### [INSTRUCTIONS FOR THE TASK]
Write out all entries word for word.

### [Collected data entries]
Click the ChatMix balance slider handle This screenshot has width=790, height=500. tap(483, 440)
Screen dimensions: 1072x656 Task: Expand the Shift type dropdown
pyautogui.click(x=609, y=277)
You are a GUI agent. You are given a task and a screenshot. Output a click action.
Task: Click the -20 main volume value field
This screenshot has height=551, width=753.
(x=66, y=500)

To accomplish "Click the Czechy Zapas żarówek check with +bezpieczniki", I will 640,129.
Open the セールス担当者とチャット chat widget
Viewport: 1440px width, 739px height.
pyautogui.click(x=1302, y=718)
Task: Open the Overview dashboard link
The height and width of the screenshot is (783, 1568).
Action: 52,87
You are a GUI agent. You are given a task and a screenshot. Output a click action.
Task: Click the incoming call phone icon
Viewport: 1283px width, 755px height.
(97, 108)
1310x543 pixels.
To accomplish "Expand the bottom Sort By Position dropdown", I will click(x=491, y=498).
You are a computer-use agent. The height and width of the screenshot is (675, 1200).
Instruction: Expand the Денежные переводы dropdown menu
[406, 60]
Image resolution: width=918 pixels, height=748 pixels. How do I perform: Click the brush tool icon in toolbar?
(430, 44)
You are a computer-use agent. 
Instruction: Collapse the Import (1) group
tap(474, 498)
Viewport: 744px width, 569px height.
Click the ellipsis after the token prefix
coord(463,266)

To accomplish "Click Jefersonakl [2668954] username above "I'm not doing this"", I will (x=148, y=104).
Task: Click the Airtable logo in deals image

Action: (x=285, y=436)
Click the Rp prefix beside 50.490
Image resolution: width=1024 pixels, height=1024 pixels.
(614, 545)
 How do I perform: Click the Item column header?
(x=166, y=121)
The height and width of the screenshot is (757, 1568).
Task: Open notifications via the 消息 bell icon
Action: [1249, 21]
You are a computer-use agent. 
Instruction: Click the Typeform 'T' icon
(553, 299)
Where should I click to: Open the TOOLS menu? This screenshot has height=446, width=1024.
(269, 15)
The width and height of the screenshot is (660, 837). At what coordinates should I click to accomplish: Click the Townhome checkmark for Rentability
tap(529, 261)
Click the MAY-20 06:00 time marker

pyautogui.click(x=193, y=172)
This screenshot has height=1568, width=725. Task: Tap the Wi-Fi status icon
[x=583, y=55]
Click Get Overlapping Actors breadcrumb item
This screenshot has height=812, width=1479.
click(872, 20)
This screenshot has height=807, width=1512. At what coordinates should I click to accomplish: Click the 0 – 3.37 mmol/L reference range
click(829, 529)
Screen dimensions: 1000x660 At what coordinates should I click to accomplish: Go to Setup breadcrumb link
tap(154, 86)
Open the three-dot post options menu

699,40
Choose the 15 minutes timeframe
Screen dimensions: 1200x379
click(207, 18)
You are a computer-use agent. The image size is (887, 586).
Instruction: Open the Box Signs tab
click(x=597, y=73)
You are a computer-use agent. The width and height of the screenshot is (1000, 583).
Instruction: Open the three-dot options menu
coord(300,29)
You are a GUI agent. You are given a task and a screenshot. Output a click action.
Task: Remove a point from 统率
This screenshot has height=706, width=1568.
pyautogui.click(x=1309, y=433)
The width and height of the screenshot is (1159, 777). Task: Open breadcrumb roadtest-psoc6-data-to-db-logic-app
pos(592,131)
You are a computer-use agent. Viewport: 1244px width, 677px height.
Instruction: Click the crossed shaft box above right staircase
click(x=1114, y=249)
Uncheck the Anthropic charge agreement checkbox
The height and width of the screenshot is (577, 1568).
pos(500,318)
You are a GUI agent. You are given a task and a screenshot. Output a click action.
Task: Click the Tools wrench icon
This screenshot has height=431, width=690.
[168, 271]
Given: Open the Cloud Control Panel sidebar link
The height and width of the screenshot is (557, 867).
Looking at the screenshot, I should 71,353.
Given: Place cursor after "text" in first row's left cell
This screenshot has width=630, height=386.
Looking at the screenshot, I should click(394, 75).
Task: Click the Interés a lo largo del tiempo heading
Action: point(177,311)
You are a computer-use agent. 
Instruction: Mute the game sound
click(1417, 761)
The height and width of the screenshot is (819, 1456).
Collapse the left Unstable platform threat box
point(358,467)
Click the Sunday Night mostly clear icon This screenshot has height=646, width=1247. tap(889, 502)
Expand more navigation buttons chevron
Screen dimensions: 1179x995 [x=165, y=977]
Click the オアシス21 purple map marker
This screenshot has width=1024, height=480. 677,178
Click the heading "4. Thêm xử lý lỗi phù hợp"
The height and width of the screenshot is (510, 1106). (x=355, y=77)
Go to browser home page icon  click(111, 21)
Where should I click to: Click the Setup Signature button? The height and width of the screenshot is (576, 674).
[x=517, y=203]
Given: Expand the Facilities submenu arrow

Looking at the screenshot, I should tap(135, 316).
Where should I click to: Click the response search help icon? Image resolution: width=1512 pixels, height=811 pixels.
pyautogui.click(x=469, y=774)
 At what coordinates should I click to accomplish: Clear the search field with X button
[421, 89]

### [ANSWER SECTION]
Click the ChatMix balance slider handle This screenshot has width=790, height=500. tap(483, 440)
Screen dimensions: 1072x656 Task: Expand the Shift type dropdown
pyautogui.click(x=609, y=277)
You are a GUI agent. You are given a task and a screenshot. Output a click action.
Task: Click the -20 main volume value field
This screenshot has height=551, width=753.
(x=66, y=500)

To accomplish "Click the Czechy Zapas żarówek check with +bezpieczniki", I will 640,129.
Open the セールス担当者とチャット chat widget
Viewport: 1440px width, 739px height.
pyautogui.click(x=1302, y=718)
Task: Open the Overview dashboard link
The height and width of the screenshot is (783, 1568).
Action: 52,87
You are a GUI agent. You are given a task and a screenshot. Output a click action.
Task: Click the incoming call phone icon
Viewport: 1283px width, 755px height.
(97, 108)
1310x543 pixels.
To accomplish "Expand the bottom Sort By Position dropdown", I will click(x=491, y=498).
You are a computer-use agent. The height and width of the screenshot is (675, 1200).
Instruction: Expand the Денежные переводы dropdown menu
[406, 60]
Image resolution: width=918 pixels, height=748 pixels. How do I perform: Click the brush tool icon in toolbar?
(430, 44)
You are a computer-use agent. 
Instruction: Collapse the Import (1) group
tap(474, 498)
Viewport: 744px width, 569px height.
Click the ellipsis after the token prefix
coord(463,266)

To accomplish "Click Jefersonakl [2668954] username above "I'm not doing this"", I will (x=148, y=104).
Task: Click the Airtable logo in deals image

Action: (x=285, y=436)
Click the Rp prefix beside 50.490
Image resolution: width=1024 pixels, height=1024 pixels.
(614, 545)
 How do I perform: Click the Item column header?
(x=166, y=121)
The height and width of the screenshot is (757, 1568).
Task: Open notifications via the 消息 bell icon
Action: [1249, 21]
You are a computer-use agent. 
Instruction: Click the Typeform 'T' icon
(553, 299)
Where should I click to: Open the TOOLS menu? This screenshot has height=446, width=1024.
(269, 15)
The width and height of the screenshot is (660, 837). At what coordinates should I click to accomplish: Click the Townhome checkmark for Rentability
tap(529, 261)
Click the MAY-20 06:00 time marker

pyautogui.click(x=193, y=172)
This screenshot has height=1568, width=725. Task: Tap the Wi-Fi status icon
[x=583, y=55]
Click Get Overlapping Actors breadcrumb item
This screenshot has height=812, width=1479.
click(872, 20)
This screenshot has height=807, width=1512. At what coordinates should I click to accomplish: Click the 0 – 3.37 mmol/L reference range
click(829, 529)
Screen dimensions: 1000x660 At what coordinates should I click to accomplish: Go to Setup breadcrumb link
tap(154, 86)
Open the three-dot post options menu

699,40
Choose the 15 minutes timeframe
Screen dimensions: 1200x379
click(207, 18)
You are a computer-use agent. The image size is (887, 586).
Instruction: Open the Box Signs tab
click(x=597, y=73)
You are a computer-use agent. The width and height of the screenshot is (1000, 583).
Instruction: Open the three-dot options menu
coord(300,29)
You are a GUI agent. You are given a task and a screenshot. Output a click action.
Task: Remove a point from 统率
This screenshot has height=706, width=1568.
pyautogui.click(x=1309, y=433)
The width and height of the screenshot is (1159, 777). Task: Open breadcrumb roadtest-psoc6-data-to-db-logic-app
pos(592,131)
You are a computer-use agent. Viewport: 1244px width, 677px height.
Instruction: Click the crossed shaft box above right staircase
click(x=1114, y=249)
Uncheck the Anthropic charge agreement checkbox
The height and width of the screenshot is (577, 1568).
pos(500,318)
You are a GUI agent. You are given a task and a screenshot. Output a click action.
Task: Click the Tools wrench icon
This screenshot has height=431, width=690.
[168, 271]
Given: Open the Cloud Control Panel sidebar link
The height and width of the screenshot is (557, 867).
Looking at the screenshot, I should 71,353.
Given: Place cursor after "text" in first row's left cell
This screenshot has width=630, height=386.
Looking at the screenshot, I should click(394, 75).
Task: Click the Interés a lo largo del tiempo heading
Action: point(177,311)
You are a computer-use agent. 
Instruction: Mute the game sound
click(1417, 761)
The height and width of the screenshot is (819, 1456).
Collapse the left Unstable platform threat box
point(358,467)
Click the Sunday Night mostly clear icon This screenshot has height=646, width=1247. tap(889, 502)
Expand more navigation buttons chevron
Screen dimensions: 1179x995 [x=165, y=977]
Click the オアシス21 purple map marker
This screenshot has width=1024, height=480. 677,178
Click the heading "4. Thêm xử lý lỗi phù hợp"
The height and width of the screenshot is (510, 1106). (x=355, y=77)
Go to browser home page icon  click(111, 21)
Where should I click to: Click the Setup Signature button? The height and width of the screenshot is (576, 674).
[x=517, y=203]
Given: Expand the Facilities submenu arrow

Looking at the screenshot, I should tap(135, 316).
Where should I click to: Click the response search help icon? Image resolution: width=1512 pixels, height=811 pixels.
pyautogui.click(x=469, y=774)
 At what coordinates should I click to accomplish: Clear the search field with X button
[421, 89]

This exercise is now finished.